» Directions
Only the lines from the one that contains "Image resolution: width=1128" through the end of the entries, both included, should be transcribed, exactly and without pictures.

(Records from a dataset)
*** Begin section ***

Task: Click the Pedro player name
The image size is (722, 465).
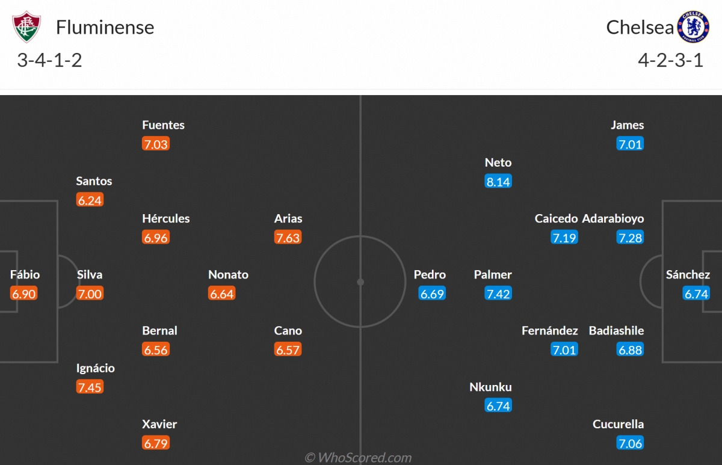Action: pyautogui.click(x=430, y=275)
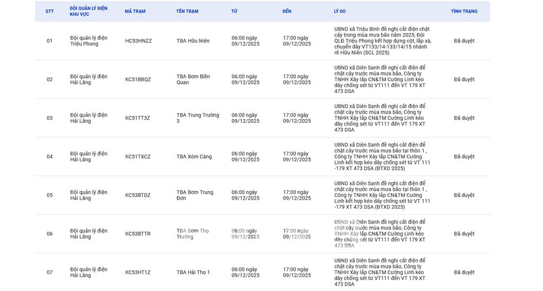Viewport: 543px width, 291px height.
Task: Select station code HC53HNZZ
Action: [138, 41]
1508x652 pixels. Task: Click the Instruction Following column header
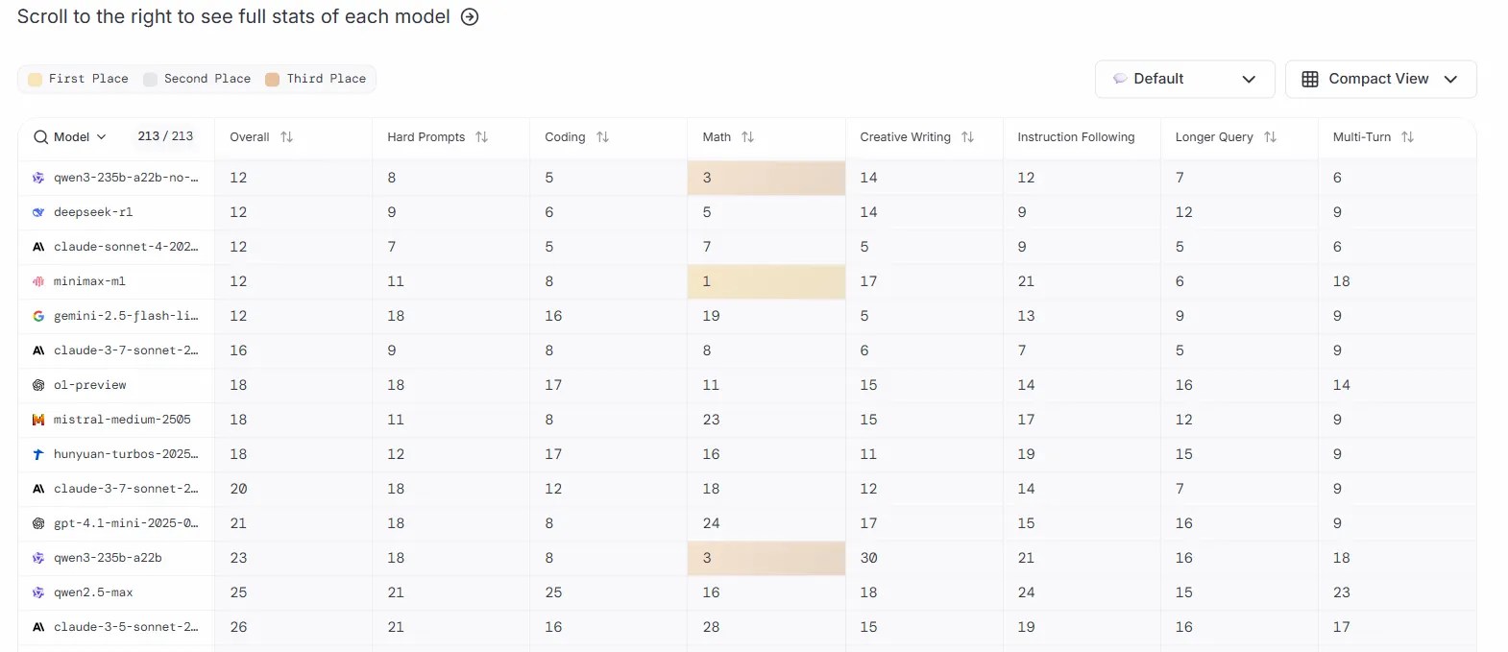click(x=1076, y=137)
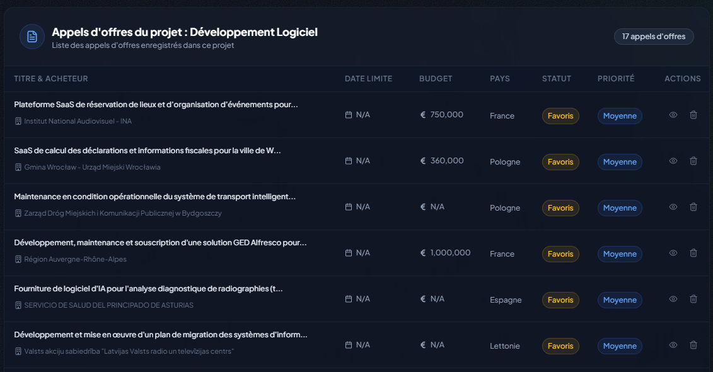The image size is (713, 372).
Task: Click the Favoris status on the Espagne row
Action: [x=560, y=300]
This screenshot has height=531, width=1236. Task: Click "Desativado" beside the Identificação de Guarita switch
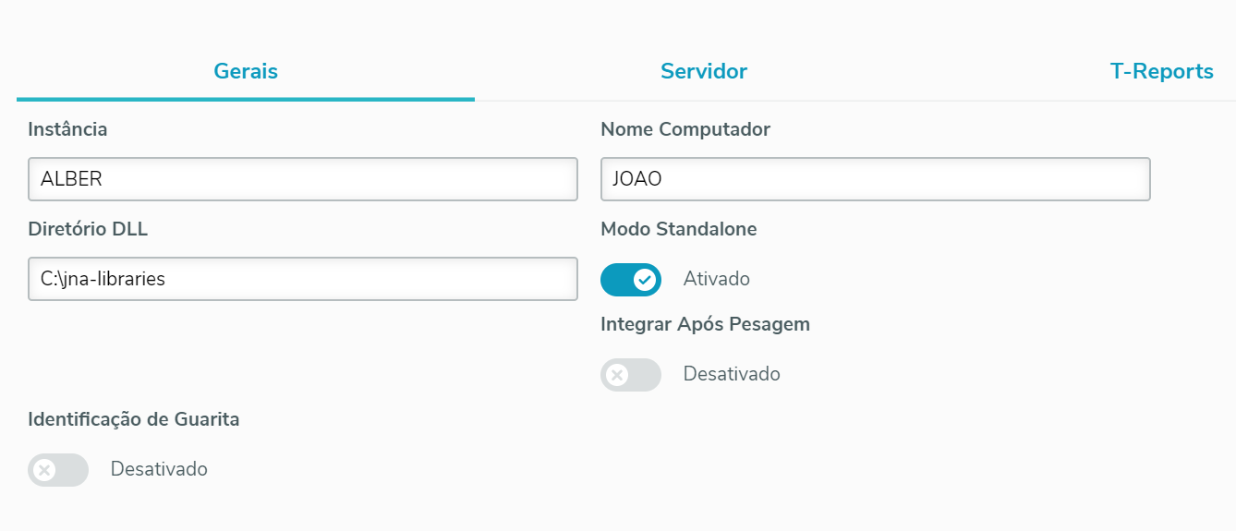[x=159, y=469]

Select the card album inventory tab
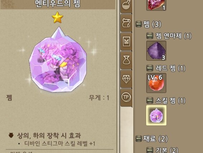point(126,42)
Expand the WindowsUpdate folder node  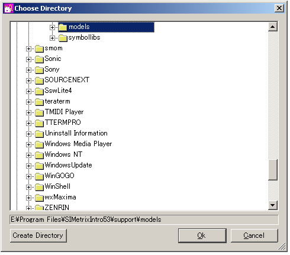[x=28, y=166]
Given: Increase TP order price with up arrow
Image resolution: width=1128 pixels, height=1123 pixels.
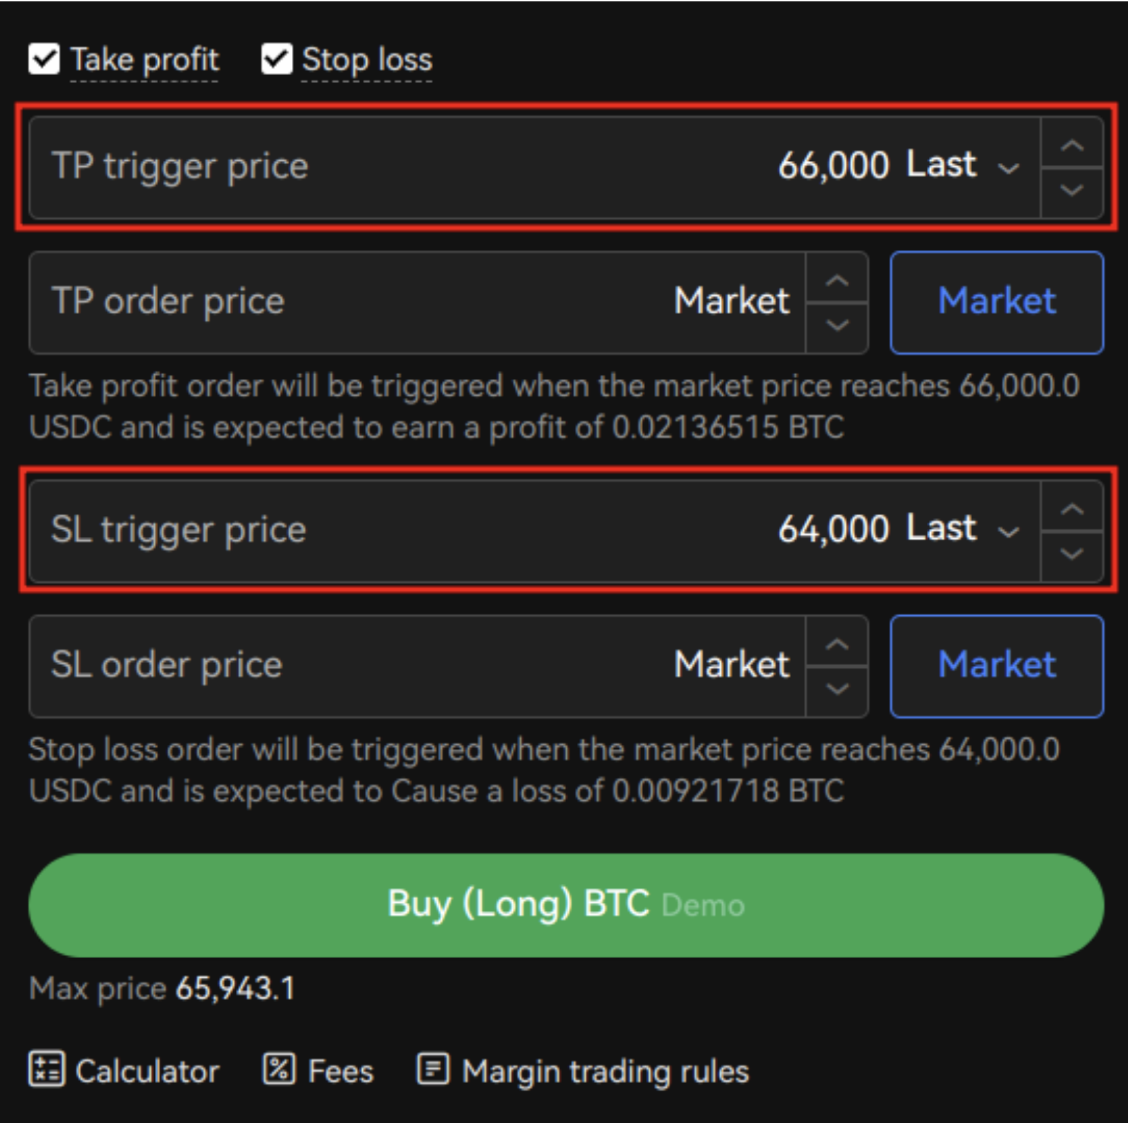Looking at the screenshot, I should 837,279.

*** End section ***

» Answer
Image resolution: width=1128 pixels, height=1123 pixels.
Looking at the screenshot, I should 837,279.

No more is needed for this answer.